Wie so oft ist die Mitte zwischen den Extremen eine vernünftige Einschätzung. Mit einer möglichst guten Aufforderung (Prompt) lassen sich mit ChatGPT durchaus gute Ergebnisse erzielen. Wie bei der Beauftragung menschlicher Autoren gilt auch hier, dass die Qualität des Briefings entscheidend für die Qualität der Ergebnisse ist. Wir müssen uns also nach wie vor sehr genau überlegen, welchen Text wir eigentlich haben wollen.Einen wichtigen Aspekt sollten wir dabei immer im Hinterkopf behalten: KI-Tools der heutigen Generation produzieren erstaunliche Inhalte, aber sie „verstehen“ nicht, was sie uns liefern. Sie erkennen und reproduzieren Muster, nicht mehr und nicht weniger. Das bedeutet zum Beispiel, dass eine Fehlinformation zu einem Muster werden kann, wenn sie oft genug in der Datenbank vorkommt.
Darüber hinaus sind noch einige rechtliche Fragen zu klären. Allein die Frage der Urheberschaft muss aus verschiedenen Perspektiven betrachtet werden. So wird ein KI-Tool nicht als Urheber anerkannt, da unser Urheberrecht nur menschliche Urheber kennt. Zudem stellt sich die Frage, wie es sich rechtlich mit Data Mining verhält.

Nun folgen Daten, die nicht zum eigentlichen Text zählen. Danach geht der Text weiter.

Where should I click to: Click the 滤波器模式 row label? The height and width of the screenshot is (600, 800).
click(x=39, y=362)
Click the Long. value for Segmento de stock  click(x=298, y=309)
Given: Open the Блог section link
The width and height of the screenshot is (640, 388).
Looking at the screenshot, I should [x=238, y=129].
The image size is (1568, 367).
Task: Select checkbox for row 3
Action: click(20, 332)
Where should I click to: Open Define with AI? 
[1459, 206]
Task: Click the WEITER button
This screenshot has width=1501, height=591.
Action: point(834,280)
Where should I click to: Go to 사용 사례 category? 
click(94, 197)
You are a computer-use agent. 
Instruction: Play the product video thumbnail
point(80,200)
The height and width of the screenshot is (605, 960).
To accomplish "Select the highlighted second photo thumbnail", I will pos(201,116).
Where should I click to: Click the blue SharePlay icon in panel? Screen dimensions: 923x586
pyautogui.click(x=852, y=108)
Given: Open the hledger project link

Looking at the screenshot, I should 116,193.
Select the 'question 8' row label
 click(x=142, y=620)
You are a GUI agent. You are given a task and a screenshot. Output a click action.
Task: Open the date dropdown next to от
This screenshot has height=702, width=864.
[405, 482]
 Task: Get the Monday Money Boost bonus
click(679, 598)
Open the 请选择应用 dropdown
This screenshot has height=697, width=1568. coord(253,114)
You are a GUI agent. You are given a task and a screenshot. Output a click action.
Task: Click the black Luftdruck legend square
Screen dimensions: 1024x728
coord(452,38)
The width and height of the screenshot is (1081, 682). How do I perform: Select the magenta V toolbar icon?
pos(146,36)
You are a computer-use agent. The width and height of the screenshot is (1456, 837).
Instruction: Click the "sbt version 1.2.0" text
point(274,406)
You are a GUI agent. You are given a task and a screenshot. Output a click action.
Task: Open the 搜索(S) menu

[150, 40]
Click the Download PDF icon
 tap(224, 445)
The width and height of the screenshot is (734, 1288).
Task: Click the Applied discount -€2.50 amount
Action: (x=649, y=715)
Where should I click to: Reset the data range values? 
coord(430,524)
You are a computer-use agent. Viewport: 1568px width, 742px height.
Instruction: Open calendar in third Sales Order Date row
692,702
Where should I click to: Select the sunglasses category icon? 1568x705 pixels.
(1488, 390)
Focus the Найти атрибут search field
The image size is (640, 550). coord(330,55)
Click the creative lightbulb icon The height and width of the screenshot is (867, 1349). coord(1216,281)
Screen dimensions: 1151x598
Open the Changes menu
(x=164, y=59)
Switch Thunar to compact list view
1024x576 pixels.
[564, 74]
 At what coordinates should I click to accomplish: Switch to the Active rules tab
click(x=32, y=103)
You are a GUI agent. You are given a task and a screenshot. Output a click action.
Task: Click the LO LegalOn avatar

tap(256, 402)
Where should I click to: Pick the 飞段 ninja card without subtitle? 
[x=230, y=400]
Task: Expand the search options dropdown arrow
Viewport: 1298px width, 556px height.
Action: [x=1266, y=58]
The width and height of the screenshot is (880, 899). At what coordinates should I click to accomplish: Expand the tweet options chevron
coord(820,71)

In den USA ist dazu bereits der erste Prozess anhängig. Die Bildagentur Getty Images verklagt Stability AI, weil deren KI-Bildgenerator millionenfach Urheberrechte verletzt haben soll, indem die Bilder zum Training verwendet wurden. Dies könnte der Beginn einer Klagewelle sein, da in verschiedenen sozialen Netzwerken immer wieder KI-Bilder von verschiedenen Tools kursieren, die sogar noch ein Wasserzeichen einer Bildagentur tragen.
Mit ChatGPT hat OpenAI eine Entwicklung massiv beschleunigt, die bisher eher im Verborgenen stattfand. Neue Ankündigungen zeigen, dass sie auch von Tech-Giganten wie Google nicht verschlafen wurde. Die nächsten Monate und Jahre werden von weiteren Entwicklungen geprägt sein, denn der aktuelle Stand ist erst der Anfang.
Und hier schließt sich der Kreis zur iPhone-Analogie: Wenn wir heute das erste iPhone in die Hand nehmen, können wir die damalige Magie kaum nachvollziehen. Dieses im Vergleich zu heutigen Modellen so limitierte Gerät hat aber entscheidend zum Aufstieg von Apple zur wertvollsten Marke der Welt beigetragen. KI-Anwendungen sind heute auf dem Stand des ersten iPhones – wie sie sich in den nächsten 15 Jahren weiterentwickeln werden, können wir uns noch nicht einmal ansatzweise vorstellen.
Solange die rechtlichen Fragen nicht geklärt sind, sollten Inhalte von Generativer KI zumindest für kommerzielle Zwecke nur mit Vorsicht eingesetzt werden. Die Zukunft dieser Werkzeuge könnte aber auch in einer anderen Richtung als der Generierung kompletter Inhalte liegen: Wenn Bild- oder Textgeneratoren nur bestimmte Aufgaben übernehmen, die sie besonders gut können und die für Menschen eher zeitaufwändig sind, werden sie zu nützlichen KI-Kollegen.